Adolescent attitudes to chronic disease management
For DT, the prospect of dietary restriction, an exercise regime, daily medication, and multiple appointments may have appeared overwhelming. The transition from childhood to adolescence is marked by heightened social awareness and often a struggle to form an individual identity.  A study of adolescent females found that deviation from the BMI norm is associated with greater social anxiety, depression, and lower self-worth, all of which affect not only the mental health of the individual but also their engagement with healthcare professionals.  In DT, these factors may also impact on the day-to-day management of her health.

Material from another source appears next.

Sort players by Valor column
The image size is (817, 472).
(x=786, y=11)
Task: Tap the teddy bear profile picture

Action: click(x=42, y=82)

Another study investigating the experience of adolescents with T2DM, found that three main factors influence the maintenance of health and end-health outcomes: concept of illness, adjustment to diagnosis, and motivation to maintain good health.  The study suggests that the adolescent’s beliefs about both the cause of the condition and the ability to adhere to advice are affected by motivation stemming from immediate and future consequences. If adolescents cannot yet fully understand the consequences, their motivation is sourced from family, health professionals, and their own perceptions of their health status. [10, 12] In DT’s case, family dysfunction and lack of continuity of care due to emigration may have contributed to her apparent lack of motivation to comply with health recommendations.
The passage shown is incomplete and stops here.